16 Nov Bad habits of an average programmer
In 2020, the coronavirus pandemic significantly changed the work schedule of many developers. Many had to learn to work from home. Such unexpected changes are a good reason to reassess your approach to work. This is our chance to eliminate bad habits that hinder development and prevent us from reaching our full potential.
These bad habits have a significant impact on work, even under normal conditions. Now, when many teams are forced to work remotely, unproductive approaches can aggravate the situation.
At the same time, getting out of the old rut is a good opportunity to introduce beneficial changes in your life and improve your skills.
Let’s take a look at some of the worst habits that can reduce a programmer’s productivity and think about how to get rid of them.
Mindlessly copying code
The Internet offers fantastic opportunities to learn and grow, especially if you are into web development. But when you cannot seek advice from colleagues, using the Internet can sometimes limit your potential as a programmer.
For example, everyone has at least once happened to use a code found somewhere on the Internet. But blindly copying someone else’s code into your project is a wasted opportunity for growth.
Take some time to discover the code you find. Understand how it solves your problem, study its basic structure.
Lack of style or structure in the code
Programmers who are overly addicted to copying someone else’s code fall into another trap: their code becomes logically incoherent, it loses structure. You can improve the readability of your code by using comments for each passage and dividing the tasks performed by the code into smaller ones.
When your code is not written according to any predetermined plan, it looks amateurish. Worse, it makes it difficult for your teammates to work with your code in one way or another.
Technical expert Dando Rilan says: “It is important to implement a specific architecture and start adhering to a specific style in the earliest stages of work on projects. This way, your projects will be clearer and easier to maintain. Also, the architecture and style, defined in advance, help anyone looking into your code quickly find what they need and understand the course of your thoughts. Develop your own coding style: this will make your programs more understandable, and in addition, your style will become your “handwriting.”
Defending your position and views
In general, having a position and defending it is not bad if it does not harm your working relationship. And in a non-standard situation, in which many of us find ourselves because of quarantine measures, you should be especially careful.
There is a stereotype that all programmers are unsociable creatures who have difficulty communicating. Unfortunately, this stereotype did not arise from scratch: relations between developers are often bad.
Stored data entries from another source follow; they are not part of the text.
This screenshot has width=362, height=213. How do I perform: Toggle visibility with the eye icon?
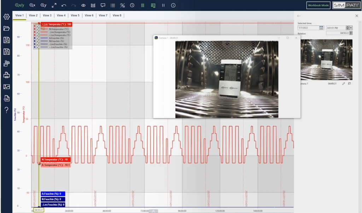(x=83, y=5)
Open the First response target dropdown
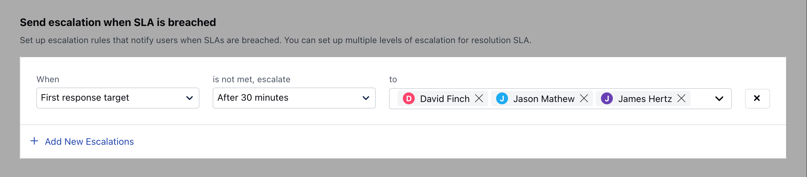807x177 pixels. (118, 98)
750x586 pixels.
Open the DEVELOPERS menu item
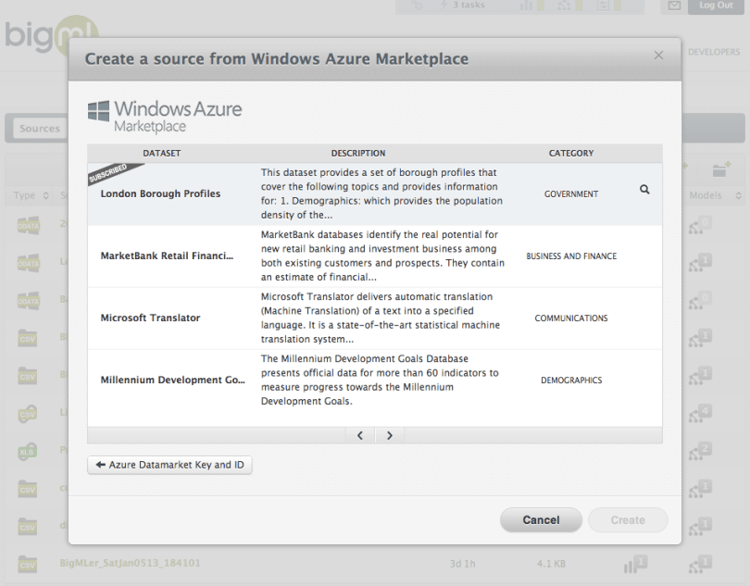(713, 52)
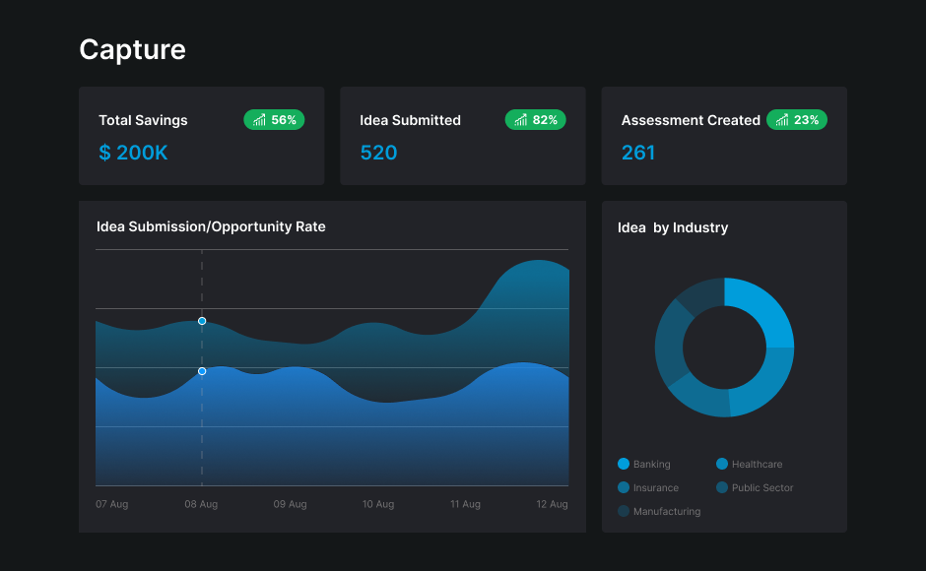
Task: Click the Manufacturing color swatch
Action: click(x=622, y=511)
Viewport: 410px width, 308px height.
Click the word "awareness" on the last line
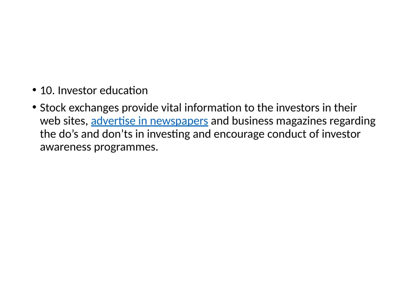[66, 147]
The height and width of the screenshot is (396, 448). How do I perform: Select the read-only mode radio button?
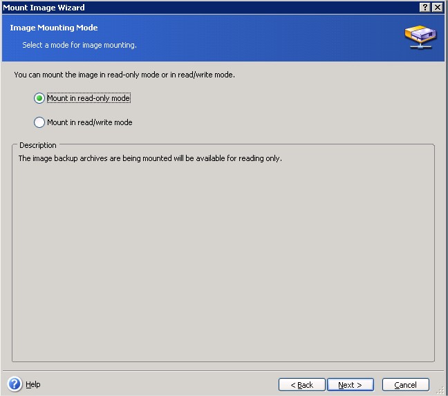pyautogui.click(x=39, y=98)
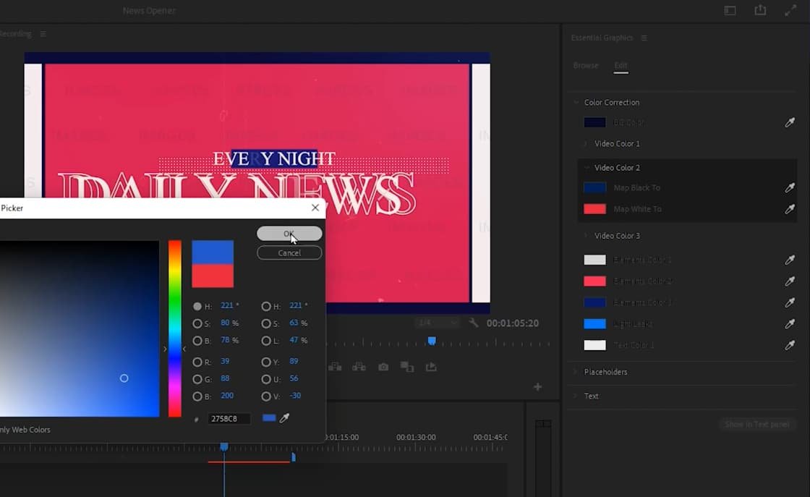810x497 pixels.
Task: Expand the Placeholders section
Action: 576,372
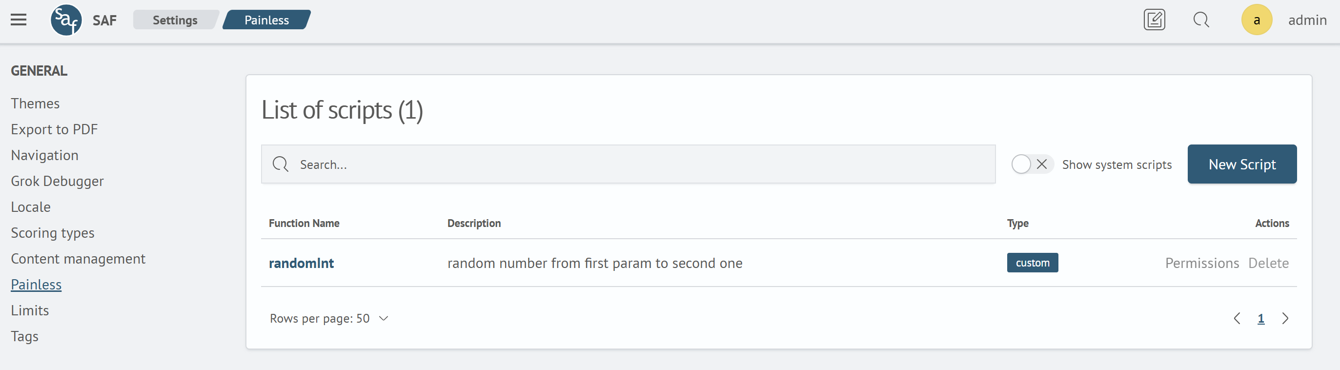The width and height of the screenshot is (1340, 370).
Task: Go to page 1 link
Action: click(x=1260, y=318)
One of the main reasons for bad relationships with colleagues can be know-it-all behavior. When you demonstrate your unshakable self-righteousness, you come across as an arrogant person, repelling others. Also, programmers can get in trouble if they get defensive every time someone criticizes their code.
Working all night long
Even if you didn’t have to work all night to complete a project or meet a deadline, you probably stayed late at least once in the office. Staying at work is especially easy when you work from home, and the boundaries between work and normal home life are too blurred.
But while developers often work at night, it hurts more than helps.
“Consider whether your work is productive at night,” advises tech writer Rami Salik. It doesn’t matter how many lines of code you manage to write in a night if you have to redo everything the next morning. After all, we are all human, and we need rest to maintain our mental and physical health. If you deny yourself time to rest, it will definitely reduce your productivity in the long run. Even if, due to circumstances, you are not physically at work and you do not need to travel to the office, try to stick to your everyday work schedule and “leave work” at your usual time.
Ignoring documentation
Documentation is another aspect of good teamwork. But developers often do not pay enough attention to it, considering it to be something unimportant. You know what you have done and what you are doing, so why write about it?
But documentation is essential: it facilitates communication between team members. And in a remote work environment, when you can’t just walk up to a colleague’s desk and ask something, documentation becomes especially important.
The lack or poor quality of documentation often upsets the developers themselves. For example, it makes it longer and more challenging to get familiar with the codebase of new team members.
Writing documentation can seem like a tedious chore, but you still have to write it in the end. And, as with any routine, it is much better to do it often, but little by little.
Perfectionism
It is quite difficult to fight perfectionism. Of course, we do not advise anyone to try to work worse deliberately. But in some situations, an excessive desire to do everything perfectly only slows down progress.
When you’re experimenting, fixing urgent bugs, rushing to meet deadlines, writing just working code is all it takes, and the time spent perfecting is wasted.
If you work from home, perfectionism can drive you to overwork: you can spend hours trying to do something “right” (especially if you’re not busy with anything more urgent).
All we can advise is to learn to discern where your skills should be applied and not necessary. Of course, there are situations when the code should be in perfect order, and you should fully optimize its elements. But there are other cases where optimization will only make it difficult to maintain this code further.
Try not to forget about the project’s main goals, and when writing code, focus not on performance in the short term but on the alignment of the code with the main goals.